Yanagihara (The People in the Trees, 2013) takes the still-bold leap of writing about characters who don’t share her background; in addition to being male, JB is African-American, Malcolm has a black father and white mother, Willem is white, and “Jude’s race was undetermined”—deserted at birth, he was raised in a monastery and had an unspeakably traumatic childhood that’s revealed slowly over the course of the book. Two of them are gay, one straight and one bisexual. There isn’t a single significant female character, and for a long novel, there isn’t much plot.

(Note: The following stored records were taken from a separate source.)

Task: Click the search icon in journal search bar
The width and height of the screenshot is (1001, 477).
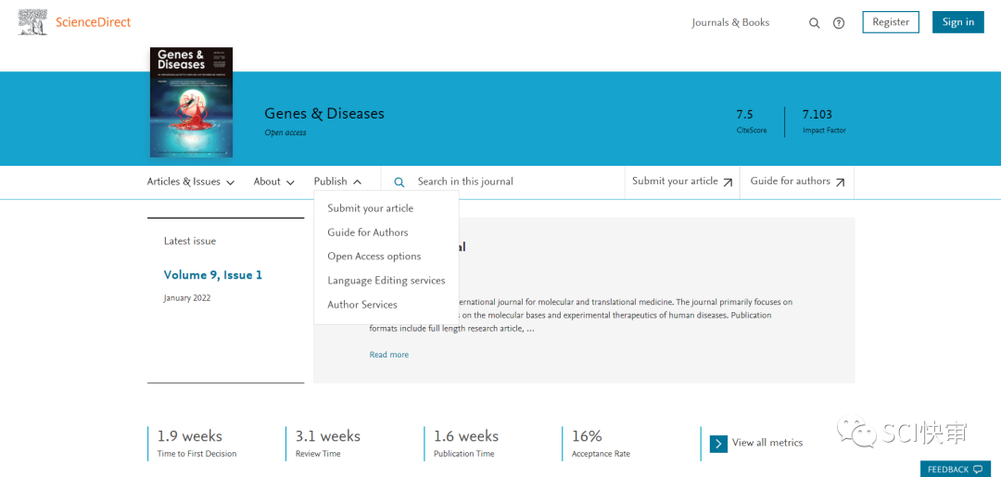Action: pos(399,182)
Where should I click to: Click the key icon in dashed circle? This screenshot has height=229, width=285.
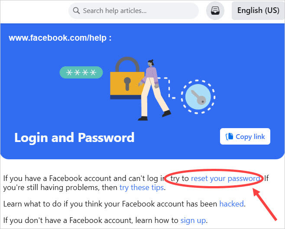pos(198,96)
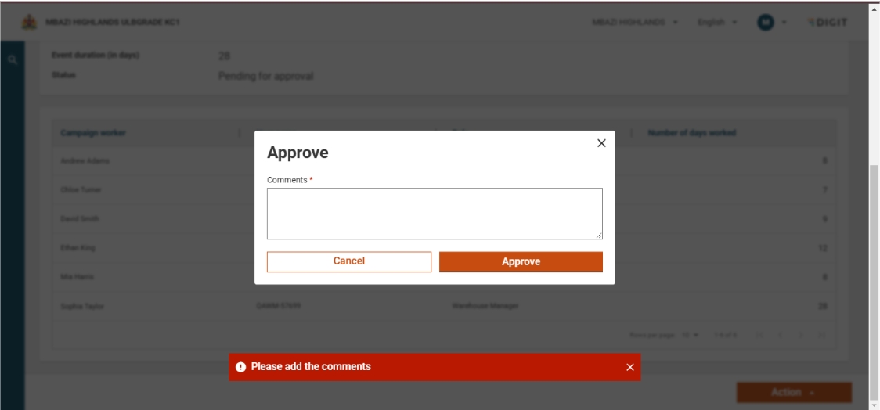Click the alert icon in the error toast
The image size is (880, 410).
(x=240, y=367)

There aren’t even many markers of what’s happening in the outside world; Jude moves to a loft in SoHo as a young man, but we don’t see the neighborhood change from gritty artists’ enclave to glitzy tourist destination. What we get instead is an intensely interior look at the friends’ psyches and relationships, and it’s utterly enthralling. The four men think about work and creativity and success and failure; they cook for each other, compete with each other and jostle for each other’s affection. JB bases his entire artistic career on painting portraits of his friends, while Malcolm takes care of them by designing their apartments and houses. When Jude, as an adult, is adopted by his favorite Harvard law professor, his friends join him for Thanksgiving in Cambridge every year. And when Willem becomes a movie star, they all bask in his glow. Eventually, the tone darkens and the story narrows to focus on Jude as the pain of his past cuts deep into his carefully constructed life.  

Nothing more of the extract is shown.